The interior ministry of the Senate of Berlin, one of the ten ministries that exist within the executive body governing the city of Berlin, has quietly banned police officers from recording whether suspects of murder, manslaughter, rape, sexual assault, or other crimes of brutality have migration backgrounds.
The feature that allowed police investigators to report whether a criminal suspect has a foreign background was disabled in early August after the interior ministry of the Senate, which is controlled by the Linke-SPD-Grüne coalition, decreed in July that “the recording of the migration background is to be discontinued at the earliest possible date,” ending a practice that had been in place since 2011, BZ Die Stimme Berlins reports.
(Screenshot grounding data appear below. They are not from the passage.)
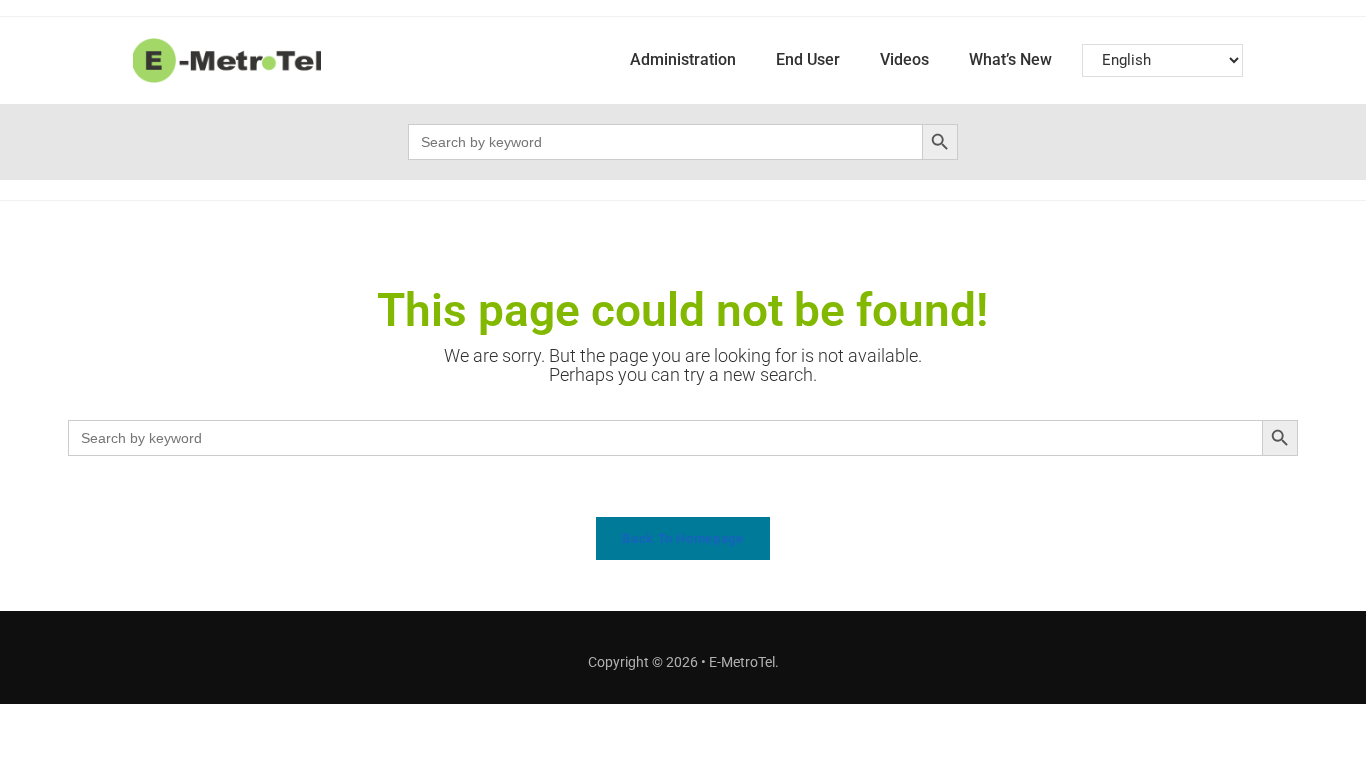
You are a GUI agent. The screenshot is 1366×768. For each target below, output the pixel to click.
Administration (683, 59)
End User (808, 59)
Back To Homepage (682, 538)
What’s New (1010, 59)
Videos (904, 59)
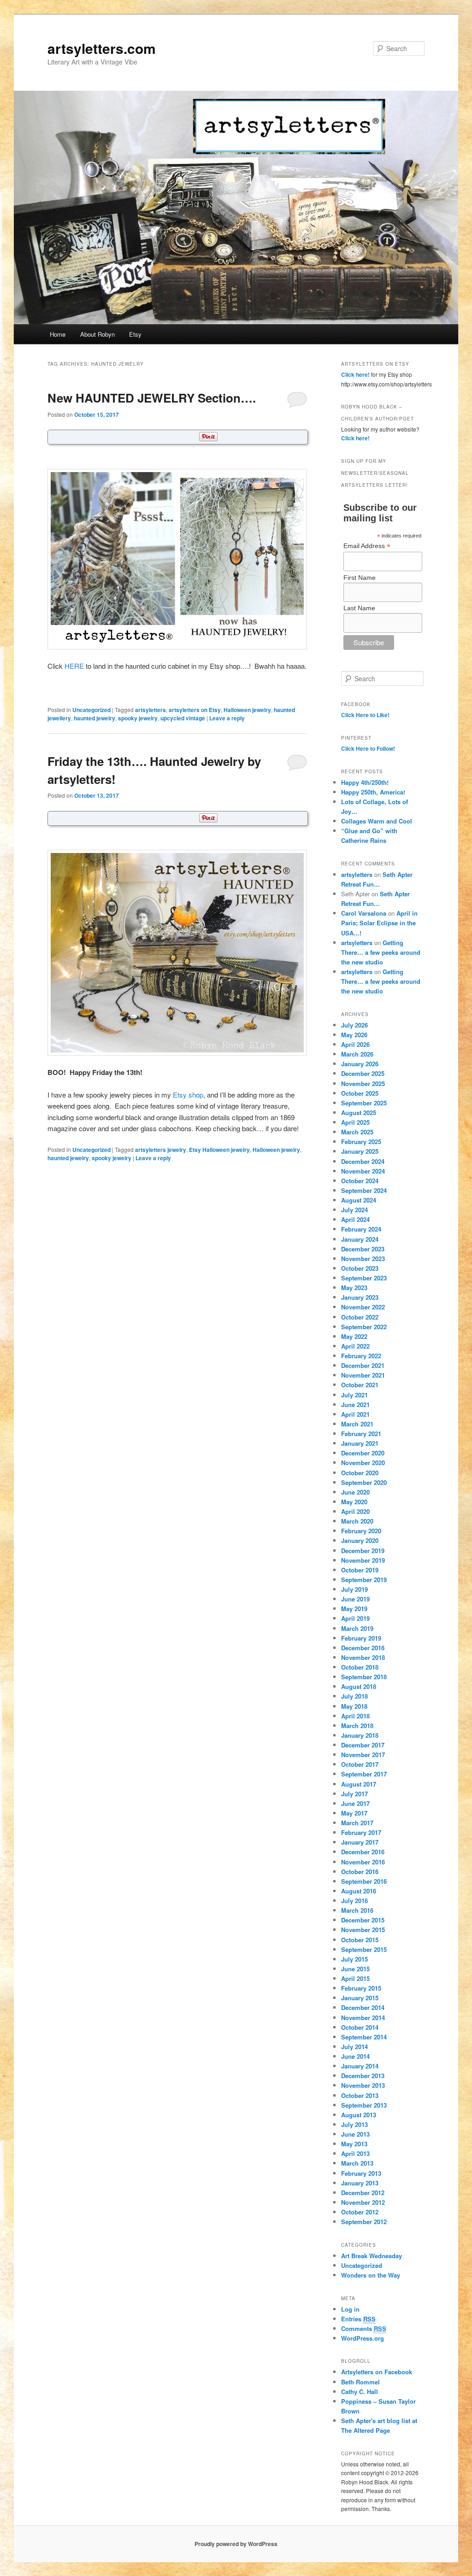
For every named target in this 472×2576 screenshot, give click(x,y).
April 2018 (355, 1715)
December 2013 (362, 2075)
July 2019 (354, 1589)
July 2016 (354, 1900)
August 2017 (358, 1784)
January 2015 (359, 1997)
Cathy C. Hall (359, 2391)
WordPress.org (362, 2338)
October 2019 (359, 1569)
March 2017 (357, 1822)
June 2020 (355, 1492)
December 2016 (362, 1851)
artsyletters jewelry (160, 1149)
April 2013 (355, 2153)
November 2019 (363, 1560)
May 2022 (354, 1336)
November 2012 (363, 2202)
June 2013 (355, 2134)
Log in (350, 2309)
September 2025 (364, 1102)
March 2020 (357, 1521)
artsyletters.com (101, 48)
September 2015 (364, 1949)
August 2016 (358, 1891)
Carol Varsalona (363, 913)
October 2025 (359, 1093)
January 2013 (359, 2183)
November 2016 (363, 1862)
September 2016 (364, 1881)
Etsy (135, 334)
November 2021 (363, 1375)
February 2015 (361, 1988)
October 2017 (359, 1764)
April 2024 (355, 1219)
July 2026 (354, 1025)
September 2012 (364, 2221)
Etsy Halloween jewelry (219, 1149)
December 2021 (362, 1365)
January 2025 (359, 1151)
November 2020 (363, 1462)
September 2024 (364, 1190)
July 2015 (354, 1959)
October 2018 (359, 1667)
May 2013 (354, 2143)
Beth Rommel (360, 2381)
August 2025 (358, 1112)
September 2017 (364, 1774)
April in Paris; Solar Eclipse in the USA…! (379, 923)
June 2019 (355, 1599)
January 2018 (359, 1735)
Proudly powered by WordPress (236, 2544)
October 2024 (359, 1180)
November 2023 (363, 1258)
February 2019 (361, 1638)
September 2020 (364, 1482)
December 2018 (362, 1647)
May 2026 (354, 1034)
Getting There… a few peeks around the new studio (380, 952)
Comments (363, 2328)
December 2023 (362, 1248)
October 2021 (359, 1384)
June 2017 (355, 1803)
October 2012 (359, 2212)
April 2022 (355, 1346)
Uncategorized (91, 710)
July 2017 (354, 1793)
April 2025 (355, 1122)
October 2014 (359, 2027)
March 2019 (357, 1628)
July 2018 (354, 1696)
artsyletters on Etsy (195, 710)
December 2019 (362, 1550)
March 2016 (357, 1910)
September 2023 (364, 1277)
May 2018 (354, 1706)
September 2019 (364, 1579)
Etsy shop (188, 1094)
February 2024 (361, 1229)
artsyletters (150, 710)
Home (57, 334)
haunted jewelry (94, 718)
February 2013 (361, 2173)
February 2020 (361, 1530)
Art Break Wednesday (371, 2255)
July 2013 (354, 2124)
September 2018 (364, 1676)
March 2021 (357, 1423)
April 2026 (355, 1044)
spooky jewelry (138, 718)
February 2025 (361, 1141)
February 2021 (361, 1433)
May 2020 (354, 1501)
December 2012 (362, 2192)
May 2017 (354, 1813)
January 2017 (359, 1842)
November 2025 (363, 1083)
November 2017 (363, 1754)
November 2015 (363, 1929)
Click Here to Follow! (368, 748)
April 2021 (355, 1414)
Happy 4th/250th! (365, 782)
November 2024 (363, 1171)
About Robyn (97, 334)
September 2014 (364, 2037)
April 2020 (355, 1511)
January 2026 (359, 1063)
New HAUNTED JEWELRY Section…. (151, 397)
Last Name (359, 608)
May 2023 (354, 1287)
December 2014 (362, 2007)
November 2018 (363, 1657)
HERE (74, 666)
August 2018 (358, 1686)
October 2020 (359, 1472)
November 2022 (363, 1307)
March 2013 (357, 2163)
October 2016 (359, 1871)
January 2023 (359, 1297)
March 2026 (357, 1054)
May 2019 (354, 1608)
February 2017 (361, 1832)
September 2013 (364, 2105)
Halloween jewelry (247, 710)
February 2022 (361, 1355)
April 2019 (355, 1618)
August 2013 (358, 2114)
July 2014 (354, 2046)
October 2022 (359, 1317)
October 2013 (359, 2095)
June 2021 (355, 1404)
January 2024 (359, 1239)
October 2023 (359, 1268)
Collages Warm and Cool (376, 821)
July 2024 (354, 1209)
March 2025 (357, 1131)
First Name (359, 577)
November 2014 (363, 2017)
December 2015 (362, 1920)
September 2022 (364, 1326)
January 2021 (359, 1443)
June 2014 (355, 2056)
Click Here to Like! (365, 715)
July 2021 (354, 1394)
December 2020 (362, 1453)
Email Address (366, 546)
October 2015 (359, 1939)
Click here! (355, 374)
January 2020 (359, 1540)
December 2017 (362, 1745)
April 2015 (355, 1978)
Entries (358, 2318)
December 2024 (362, 1161)
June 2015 (355, 1968)
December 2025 (362, 1073)
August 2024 (358, 1200)
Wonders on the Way (370, 2275)
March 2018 (357, 1725)
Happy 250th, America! (373, 792)
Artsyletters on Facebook (376, 2371)
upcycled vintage (182, 718)
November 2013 (363, 2085)
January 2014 (359, 2066)
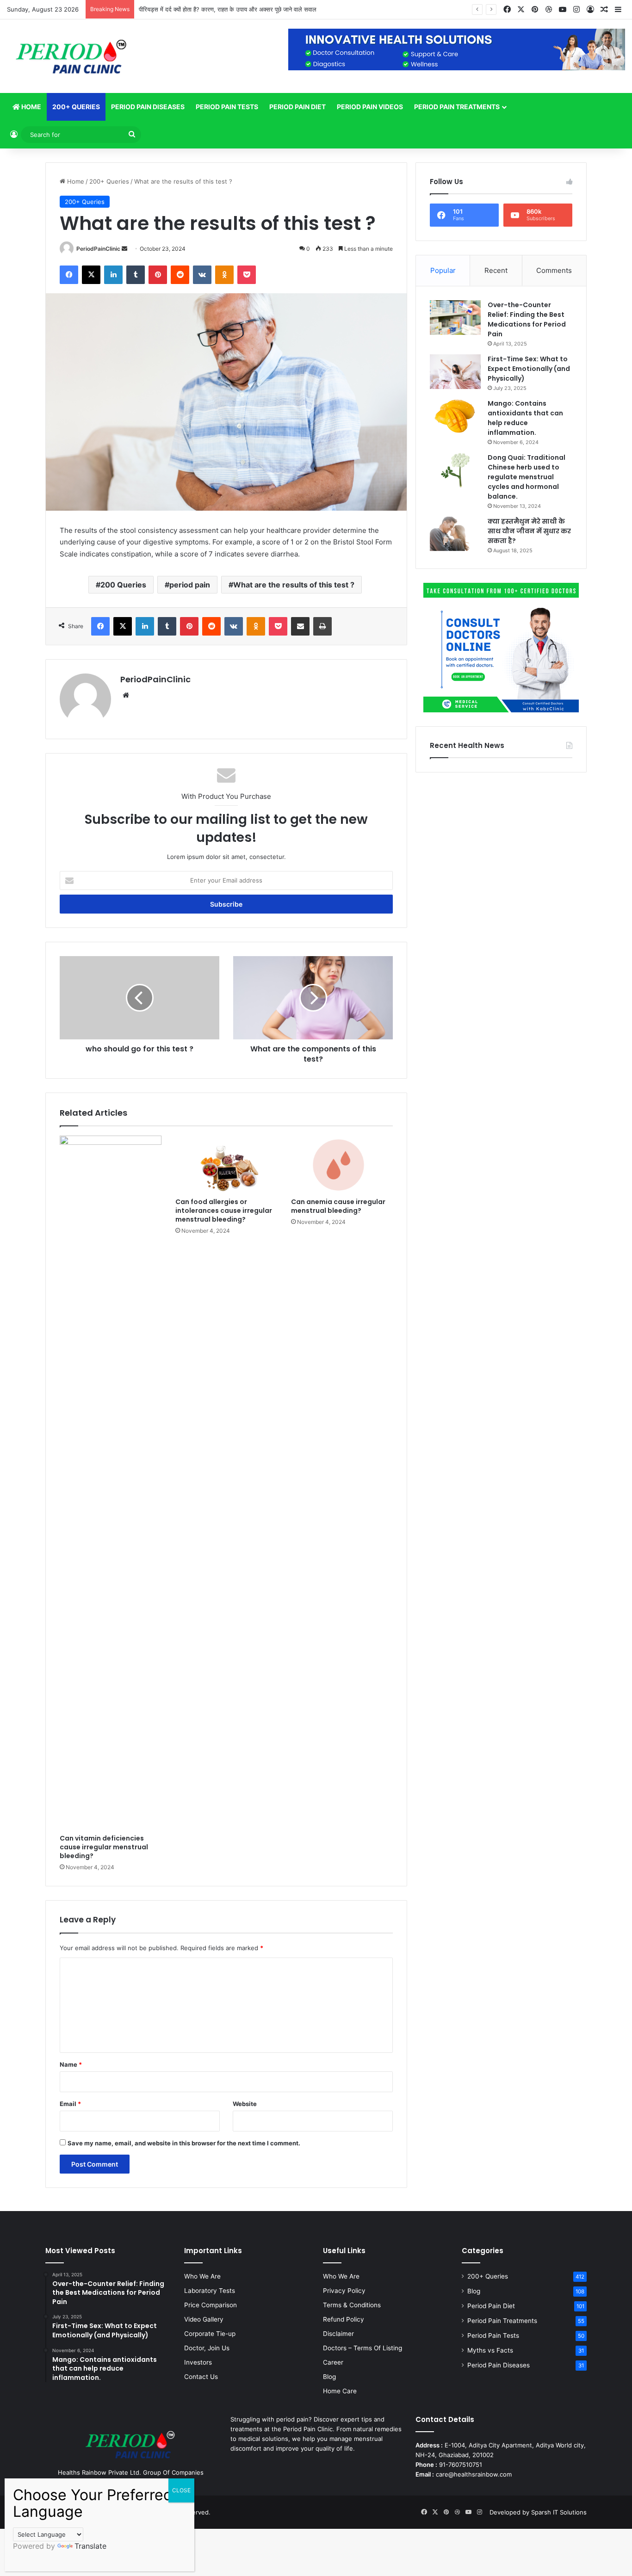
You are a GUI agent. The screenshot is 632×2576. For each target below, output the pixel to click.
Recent (496, 270)
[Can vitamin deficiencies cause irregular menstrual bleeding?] (110, 1482)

In an attempt to justify the decree, the Berlin Senate said that mentions of a suspect’s migrant background were not used for preventative measures or other legal tasks, and as a result, the collection of this personal data violated data protection.
The Gewerkschaft der Polizei (Trade Union of the Police) has sharply criticized the Senate’s decision. GdP spokesman Bjemain Jendro said: “Such misconceived tolerance is wind in the mills of right-wing extremists and conspiracy theorists.”
“But we are talking about people whose families sometimes have a connection to countries where patriarchal structures prevail and where there is a nostalgic image of women that contradicts that of the democratic constitutional state,” Jendro added.
The decision taken by the Senate of Berlin comes two years after figures released by the Federal Criminal Police Office (BKA) revealed that nearly two women in Germany are gang raped per day, with foreigners, despite making up 19% of the population, accounting for nearly half of all rape suspects.